WORK TASK:
Search the entries below for "Click". Report each line where it occurs.

GIVEN ENTRIES:
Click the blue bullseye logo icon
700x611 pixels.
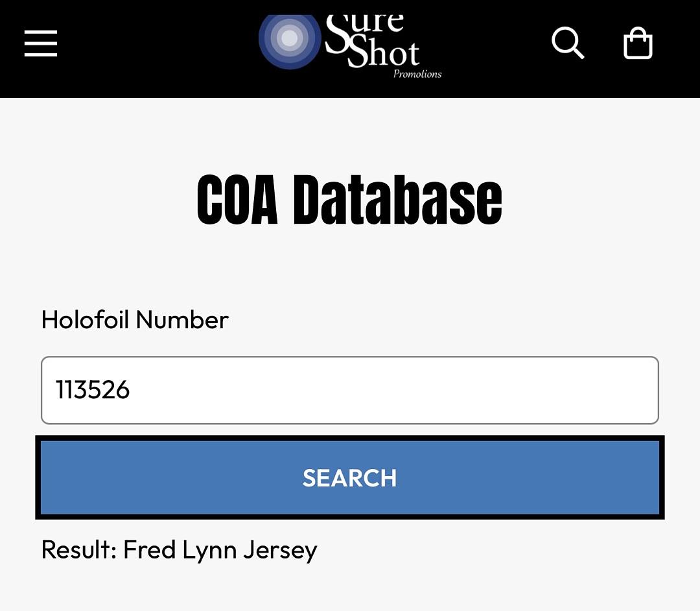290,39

...

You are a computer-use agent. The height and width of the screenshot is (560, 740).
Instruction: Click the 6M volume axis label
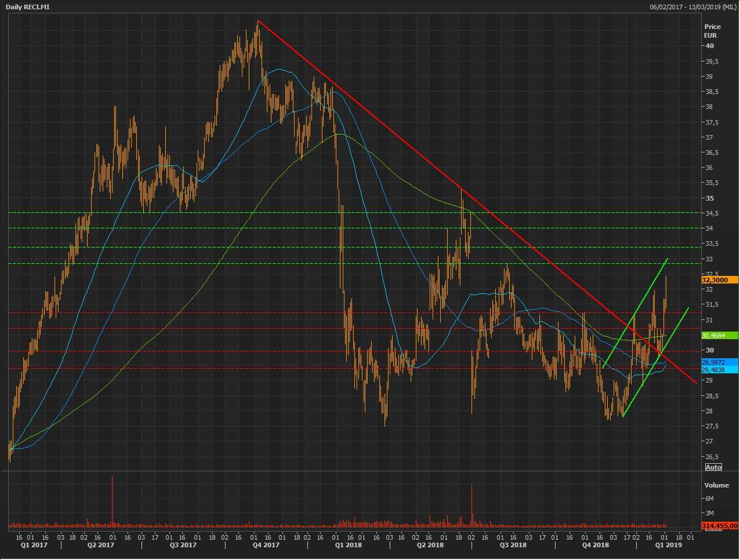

EXERCISE RESULT:
Click the blue bullseye logo icon
Instruction: Click the 6M volume axis label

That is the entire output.